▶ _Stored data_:
■ ■ ■ ■ ■ ■ ■

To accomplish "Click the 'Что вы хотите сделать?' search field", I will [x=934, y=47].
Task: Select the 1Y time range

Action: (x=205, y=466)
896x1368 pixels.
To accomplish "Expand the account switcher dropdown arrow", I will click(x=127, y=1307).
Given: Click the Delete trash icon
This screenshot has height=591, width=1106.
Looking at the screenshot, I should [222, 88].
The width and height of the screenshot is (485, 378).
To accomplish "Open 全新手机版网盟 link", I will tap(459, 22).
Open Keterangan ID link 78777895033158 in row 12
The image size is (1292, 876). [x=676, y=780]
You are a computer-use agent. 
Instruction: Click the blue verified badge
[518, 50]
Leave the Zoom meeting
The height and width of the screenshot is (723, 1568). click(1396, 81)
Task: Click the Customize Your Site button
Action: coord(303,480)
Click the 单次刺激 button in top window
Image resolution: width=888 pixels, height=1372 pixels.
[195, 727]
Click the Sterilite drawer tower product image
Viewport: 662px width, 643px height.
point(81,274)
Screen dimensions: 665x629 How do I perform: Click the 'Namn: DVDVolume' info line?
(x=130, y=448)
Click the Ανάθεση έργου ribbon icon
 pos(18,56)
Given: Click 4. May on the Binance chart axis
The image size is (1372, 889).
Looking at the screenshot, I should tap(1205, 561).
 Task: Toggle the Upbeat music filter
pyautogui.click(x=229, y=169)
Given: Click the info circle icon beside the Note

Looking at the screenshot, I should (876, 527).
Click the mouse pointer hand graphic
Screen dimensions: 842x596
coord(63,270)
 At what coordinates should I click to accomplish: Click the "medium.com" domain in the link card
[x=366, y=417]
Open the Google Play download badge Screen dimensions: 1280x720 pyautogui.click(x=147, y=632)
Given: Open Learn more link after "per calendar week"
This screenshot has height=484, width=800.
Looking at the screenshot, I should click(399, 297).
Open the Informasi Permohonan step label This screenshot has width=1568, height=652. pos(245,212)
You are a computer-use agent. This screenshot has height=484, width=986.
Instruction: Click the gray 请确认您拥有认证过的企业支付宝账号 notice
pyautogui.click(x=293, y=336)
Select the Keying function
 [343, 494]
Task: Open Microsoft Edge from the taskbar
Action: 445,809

■ ■ ■ ■ ■ ■ ■

▶ _EXERCISE INSTRUCTIONS_: Every line from the one containing "Instruction: Click the blue verified badge" through the last line of the entries should be output exactly; nothing else belongs in the reply.

▶ _YOUR RESPONSE_:
Instruction: Click the blue verified badge
[518, 50]
Leave the Zoom meeting
The height and width of the screenshot is (723, 1568). click(1396, 81)
Task: Click the Customize Your Site button
Action: coord(303,480)
Click the 单次刺激 button in top window
Image resolution: width=888 pixels, height=1372 pixels.
[195, 727]
Click the Sterilite drawer tower product image
Viewport: 662px width, 643px height.
point(81,274)
Screen dimensions: 665x629 How do I perform: Click the 'Namn: DVDVolume' info line?
(x=130, y=448)
Click the Ανάθεση έργου ribbon icon
 pos(18,56)
Given: Click 4. May on the Binance chart axis
The image size is (1372, 889).
Looking at the screenshot, I should tap(1205, 561).
 Task: Toggle the Upbeat music filter
pyautogui.click(x=229, y=169)
Given: Click the info circle icon beside the Note

Looking at the screenshot, I should (876, 527).
Click the mouse pointer hand graphic
Screen dimensions: 842x596
coord(63,270)
 At what coordinates should I click to accomplish: Click the "medium.com" domain in the link card
[x=366, y=417]
Open the Google Play download badge Screen dimensions: 1280x720 pyautogui.click(x=147, y=632)
Given: Open Learn more link after "per calendar week"
This screenshot has height=484, width=800.
Looking at the screenshot, I should click(399, 297).
Open the Informasi Permohonan step label This screenshot has width=1568, height=652. pos(245,212)
You are a computer-use agent. This screenshot has height=484, width=986.
Instruction: Click the gray 请确认您拥有认证过的企业支付宝账号 notice
pyautogui.click(x=293, y=336)
Select the Keying function
 [343, 494]
Task: Open Microsoft Edge from the taskbar
Action: 445,809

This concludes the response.